• TASK OBJECTIVE:
Find all lines in the listing that include the word "computer", then copy them.

————————

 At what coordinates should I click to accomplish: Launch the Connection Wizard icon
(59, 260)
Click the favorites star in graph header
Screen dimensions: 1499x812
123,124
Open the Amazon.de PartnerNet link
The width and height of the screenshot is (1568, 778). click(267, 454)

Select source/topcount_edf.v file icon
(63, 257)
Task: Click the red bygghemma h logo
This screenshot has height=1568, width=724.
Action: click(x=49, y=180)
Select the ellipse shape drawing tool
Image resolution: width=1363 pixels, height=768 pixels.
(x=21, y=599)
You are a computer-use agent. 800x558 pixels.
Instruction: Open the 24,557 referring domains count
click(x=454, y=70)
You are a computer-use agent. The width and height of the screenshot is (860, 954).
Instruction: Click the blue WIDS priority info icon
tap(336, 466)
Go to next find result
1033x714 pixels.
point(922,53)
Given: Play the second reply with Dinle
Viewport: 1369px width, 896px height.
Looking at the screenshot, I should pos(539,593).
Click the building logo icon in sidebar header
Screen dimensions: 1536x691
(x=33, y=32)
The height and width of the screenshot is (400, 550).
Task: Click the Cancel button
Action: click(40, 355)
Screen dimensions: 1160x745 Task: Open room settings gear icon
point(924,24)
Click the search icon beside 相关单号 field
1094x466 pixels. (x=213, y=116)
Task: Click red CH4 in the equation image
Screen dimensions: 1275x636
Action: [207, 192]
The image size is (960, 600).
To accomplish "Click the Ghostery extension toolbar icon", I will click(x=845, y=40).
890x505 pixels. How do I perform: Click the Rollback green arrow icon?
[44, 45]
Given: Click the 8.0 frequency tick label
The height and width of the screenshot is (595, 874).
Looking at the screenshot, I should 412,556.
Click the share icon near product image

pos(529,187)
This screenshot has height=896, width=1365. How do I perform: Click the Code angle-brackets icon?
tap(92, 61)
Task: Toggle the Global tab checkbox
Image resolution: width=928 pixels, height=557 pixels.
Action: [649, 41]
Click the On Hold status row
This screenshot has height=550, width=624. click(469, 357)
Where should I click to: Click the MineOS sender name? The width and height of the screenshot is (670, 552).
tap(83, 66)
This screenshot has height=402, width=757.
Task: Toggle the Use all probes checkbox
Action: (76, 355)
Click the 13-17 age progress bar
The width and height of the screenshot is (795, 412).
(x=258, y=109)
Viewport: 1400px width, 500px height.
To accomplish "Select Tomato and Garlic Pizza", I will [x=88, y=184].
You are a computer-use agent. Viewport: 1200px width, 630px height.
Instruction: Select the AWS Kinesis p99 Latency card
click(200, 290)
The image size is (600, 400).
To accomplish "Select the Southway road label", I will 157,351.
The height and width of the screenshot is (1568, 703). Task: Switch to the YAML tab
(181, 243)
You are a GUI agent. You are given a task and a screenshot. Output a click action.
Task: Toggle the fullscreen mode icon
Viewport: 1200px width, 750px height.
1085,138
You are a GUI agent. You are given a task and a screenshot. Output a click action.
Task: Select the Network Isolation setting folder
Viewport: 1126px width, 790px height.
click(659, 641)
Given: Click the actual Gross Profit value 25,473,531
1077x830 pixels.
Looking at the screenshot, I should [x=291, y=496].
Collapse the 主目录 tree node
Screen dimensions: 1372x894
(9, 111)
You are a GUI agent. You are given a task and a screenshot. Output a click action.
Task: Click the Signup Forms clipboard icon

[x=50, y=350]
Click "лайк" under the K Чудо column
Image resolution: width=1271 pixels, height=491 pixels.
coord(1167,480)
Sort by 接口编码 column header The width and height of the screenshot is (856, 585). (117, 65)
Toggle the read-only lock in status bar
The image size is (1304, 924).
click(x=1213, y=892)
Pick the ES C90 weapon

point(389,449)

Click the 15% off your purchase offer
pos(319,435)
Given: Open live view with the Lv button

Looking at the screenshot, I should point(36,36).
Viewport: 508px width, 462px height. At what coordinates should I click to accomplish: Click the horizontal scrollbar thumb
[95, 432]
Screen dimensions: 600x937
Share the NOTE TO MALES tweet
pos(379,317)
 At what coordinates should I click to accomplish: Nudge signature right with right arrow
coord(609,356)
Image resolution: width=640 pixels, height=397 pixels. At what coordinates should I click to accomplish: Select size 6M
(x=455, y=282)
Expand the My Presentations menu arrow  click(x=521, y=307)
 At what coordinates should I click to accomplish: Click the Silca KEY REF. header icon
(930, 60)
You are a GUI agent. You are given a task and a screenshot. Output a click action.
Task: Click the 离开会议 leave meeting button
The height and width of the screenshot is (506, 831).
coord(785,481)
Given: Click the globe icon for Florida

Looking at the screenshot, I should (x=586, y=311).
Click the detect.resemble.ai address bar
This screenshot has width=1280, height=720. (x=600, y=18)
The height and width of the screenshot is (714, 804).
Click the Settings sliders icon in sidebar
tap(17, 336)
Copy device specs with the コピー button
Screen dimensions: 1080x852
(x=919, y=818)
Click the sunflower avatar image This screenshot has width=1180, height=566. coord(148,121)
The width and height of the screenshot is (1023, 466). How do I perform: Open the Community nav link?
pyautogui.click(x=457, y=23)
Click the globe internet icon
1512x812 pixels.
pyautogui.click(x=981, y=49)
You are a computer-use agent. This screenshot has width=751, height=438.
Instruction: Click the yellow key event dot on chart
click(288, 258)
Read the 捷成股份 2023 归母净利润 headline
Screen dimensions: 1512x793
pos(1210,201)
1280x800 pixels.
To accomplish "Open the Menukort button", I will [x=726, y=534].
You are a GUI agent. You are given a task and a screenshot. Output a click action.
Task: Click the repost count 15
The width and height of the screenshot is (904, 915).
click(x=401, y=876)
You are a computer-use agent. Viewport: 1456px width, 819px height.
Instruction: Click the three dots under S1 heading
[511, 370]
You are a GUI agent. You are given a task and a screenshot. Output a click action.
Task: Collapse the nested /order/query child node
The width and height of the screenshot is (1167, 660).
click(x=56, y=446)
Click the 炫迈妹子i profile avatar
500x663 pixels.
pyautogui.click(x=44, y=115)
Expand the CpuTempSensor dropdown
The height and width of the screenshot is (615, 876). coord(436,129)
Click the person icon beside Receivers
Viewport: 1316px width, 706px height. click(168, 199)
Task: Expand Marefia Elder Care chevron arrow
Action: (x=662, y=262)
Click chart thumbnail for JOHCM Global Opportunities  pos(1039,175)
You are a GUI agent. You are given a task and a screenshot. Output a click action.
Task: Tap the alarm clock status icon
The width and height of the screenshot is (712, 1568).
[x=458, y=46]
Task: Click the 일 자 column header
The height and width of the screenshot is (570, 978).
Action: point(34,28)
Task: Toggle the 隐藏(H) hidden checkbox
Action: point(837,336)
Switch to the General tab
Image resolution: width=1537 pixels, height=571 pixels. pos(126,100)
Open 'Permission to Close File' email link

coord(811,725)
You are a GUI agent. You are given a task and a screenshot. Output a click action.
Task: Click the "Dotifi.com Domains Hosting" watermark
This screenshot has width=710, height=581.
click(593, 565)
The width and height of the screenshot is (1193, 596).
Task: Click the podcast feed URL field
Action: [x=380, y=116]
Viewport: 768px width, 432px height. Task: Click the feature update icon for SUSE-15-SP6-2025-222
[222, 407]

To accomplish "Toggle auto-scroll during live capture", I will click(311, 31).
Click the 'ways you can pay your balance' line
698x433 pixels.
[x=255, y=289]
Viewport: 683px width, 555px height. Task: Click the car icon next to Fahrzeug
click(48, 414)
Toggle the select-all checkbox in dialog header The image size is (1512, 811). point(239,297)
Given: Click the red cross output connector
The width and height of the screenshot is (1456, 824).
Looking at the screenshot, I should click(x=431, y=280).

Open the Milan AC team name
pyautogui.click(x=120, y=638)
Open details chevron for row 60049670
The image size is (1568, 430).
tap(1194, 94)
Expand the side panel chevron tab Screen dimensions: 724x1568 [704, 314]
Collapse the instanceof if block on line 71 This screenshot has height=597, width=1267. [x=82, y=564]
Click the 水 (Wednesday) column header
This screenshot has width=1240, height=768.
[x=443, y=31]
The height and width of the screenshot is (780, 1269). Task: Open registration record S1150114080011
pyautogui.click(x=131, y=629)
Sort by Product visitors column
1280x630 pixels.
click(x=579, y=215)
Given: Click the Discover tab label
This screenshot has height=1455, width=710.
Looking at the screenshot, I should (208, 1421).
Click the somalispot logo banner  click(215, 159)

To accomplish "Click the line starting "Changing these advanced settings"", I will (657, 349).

————————

• COMPLETED TASK:
You are a computer-use agent. 800x558 pixels.
You are a computer-use agent. The width and height of the screenshot is (860, 954).
You are a computer-use agent. Viewport: 1200px width, 630px height.
You are a computer-use agent. This screenshot has width=751, height=438.
You are a computer-use agent. Viewport: 1456px width, 819px height.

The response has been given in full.